Wednesday, November 28, 2007

NFL Network

Evidently the NFL is whining because they are demanding (1) that cable companies put the NFL Network on basic cable, and (2) that the NFL can charge a high permium to the cable companies to do it - comparable to a channel like CNN.

Why is this even an issue? The NFL decided to try and create more demand for their 5-year-old network by scheduling late-season games with the potential to be high-demand games on their own channel, to get consumers complaining about it.

This is one consumer who DOES NOT WANT the NFL Network on basic cable. It's a niche channel. Sure, it has 8 football games a year... but there are 32 teams playing 16 games - 256 matchups each year in the regular season. And the NFL itself makes it hard for many people to watch the games they want - substantially more than 8 - with their broadcast restrictions and exclusive agreement with DirecTV for NFL Sunday Ticket. To watch any game you want, you ahve to have the Sunday Ticket package... and you have to have DirecTV... which means you have to live in a place where you can GET DirecTV.

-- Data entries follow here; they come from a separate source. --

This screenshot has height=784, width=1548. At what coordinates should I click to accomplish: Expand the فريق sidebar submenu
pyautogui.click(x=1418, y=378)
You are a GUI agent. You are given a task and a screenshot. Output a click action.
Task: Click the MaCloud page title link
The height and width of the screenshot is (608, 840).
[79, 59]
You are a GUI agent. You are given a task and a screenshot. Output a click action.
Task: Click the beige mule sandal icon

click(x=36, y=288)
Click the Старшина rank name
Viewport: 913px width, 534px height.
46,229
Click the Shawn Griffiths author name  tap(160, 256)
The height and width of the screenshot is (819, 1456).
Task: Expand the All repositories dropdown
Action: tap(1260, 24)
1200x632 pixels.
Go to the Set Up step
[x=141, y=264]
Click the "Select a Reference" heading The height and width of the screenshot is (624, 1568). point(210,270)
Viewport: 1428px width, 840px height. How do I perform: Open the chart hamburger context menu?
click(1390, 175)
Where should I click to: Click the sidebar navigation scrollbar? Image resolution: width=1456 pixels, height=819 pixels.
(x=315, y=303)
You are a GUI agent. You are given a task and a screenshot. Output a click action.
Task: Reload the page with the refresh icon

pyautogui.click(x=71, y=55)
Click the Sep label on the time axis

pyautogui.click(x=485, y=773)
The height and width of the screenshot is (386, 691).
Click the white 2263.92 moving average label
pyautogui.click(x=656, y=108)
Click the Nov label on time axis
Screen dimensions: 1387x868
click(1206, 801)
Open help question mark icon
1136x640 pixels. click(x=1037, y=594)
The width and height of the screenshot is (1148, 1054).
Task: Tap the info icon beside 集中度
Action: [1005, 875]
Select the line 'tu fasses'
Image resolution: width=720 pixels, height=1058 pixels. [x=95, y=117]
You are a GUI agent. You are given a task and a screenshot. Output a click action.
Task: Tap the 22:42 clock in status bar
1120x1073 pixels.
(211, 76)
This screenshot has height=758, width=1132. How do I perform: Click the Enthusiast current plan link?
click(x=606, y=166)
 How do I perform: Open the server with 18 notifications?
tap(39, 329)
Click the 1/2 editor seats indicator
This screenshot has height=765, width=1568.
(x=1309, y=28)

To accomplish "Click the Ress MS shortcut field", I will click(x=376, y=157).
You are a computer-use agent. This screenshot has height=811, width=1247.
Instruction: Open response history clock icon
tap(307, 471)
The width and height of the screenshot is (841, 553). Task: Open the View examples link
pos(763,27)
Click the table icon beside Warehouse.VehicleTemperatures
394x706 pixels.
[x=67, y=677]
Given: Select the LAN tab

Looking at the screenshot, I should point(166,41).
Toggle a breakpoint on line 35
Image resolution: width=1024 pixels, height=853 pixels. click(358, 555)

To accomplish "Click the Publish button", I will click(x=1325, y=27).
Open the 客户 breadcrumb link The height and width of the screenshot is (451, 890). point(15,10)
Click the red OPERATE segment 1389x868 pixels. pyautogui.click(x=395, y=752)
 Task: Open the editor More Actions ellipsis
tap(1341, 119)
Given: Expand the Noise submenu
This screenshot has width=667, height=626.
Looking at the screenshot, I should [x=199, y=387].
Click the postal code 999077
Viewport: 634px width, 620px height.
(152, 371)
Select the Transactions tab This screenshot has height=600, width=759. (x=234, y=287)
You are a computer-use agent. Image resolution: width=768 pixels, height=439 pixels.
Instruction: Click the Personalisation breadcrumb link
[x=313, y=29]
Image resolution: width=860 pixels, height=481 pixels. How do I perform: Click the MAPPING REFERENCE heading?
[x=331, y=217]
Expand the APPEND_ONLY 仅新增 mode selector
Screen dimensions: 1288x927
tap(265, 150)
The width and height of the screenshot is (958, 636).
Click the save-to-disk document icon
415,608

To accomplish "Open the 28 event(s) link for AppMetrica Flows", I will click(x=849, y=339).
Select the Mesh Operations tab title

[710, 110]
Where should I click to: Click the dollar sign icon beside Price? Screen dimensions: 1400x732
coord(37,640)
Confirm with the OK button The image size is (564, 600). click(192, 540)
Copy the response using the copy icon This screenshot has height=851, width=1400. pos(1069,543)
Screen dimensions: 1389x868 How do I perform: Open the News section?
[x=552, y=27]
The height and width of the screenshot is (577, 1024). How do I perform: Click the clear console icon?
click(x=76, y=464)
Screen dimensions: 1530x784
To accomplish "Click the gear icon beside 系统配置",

That the NFL would say one word about restricting access to 8 games (by not placing the NFL Network on BASIC Cable, as it is accessible through a seperate sports tier with most providers), while continuing the Sunday Ticket monopoly is hypocritical beyond belief. Through Sunday Night Football, Monday Night Football, and an average of 3 games per day on CBS and FOX, I have access to 85 games total during the regular season. That means that there are som 170 games I cannot watch without DirecTV. Over 20 times as many games as the non-basic-cable dsitribution of the NFL Network "blocks."

The NFL Network is a seasonal thing, not suited to basic cable. I don't care to watch it in February-August, and I CERTAINLY don't want to pay for it. NFL, feel free to get bent. Your argument should be laughed from the room whenever, and wherever you make it.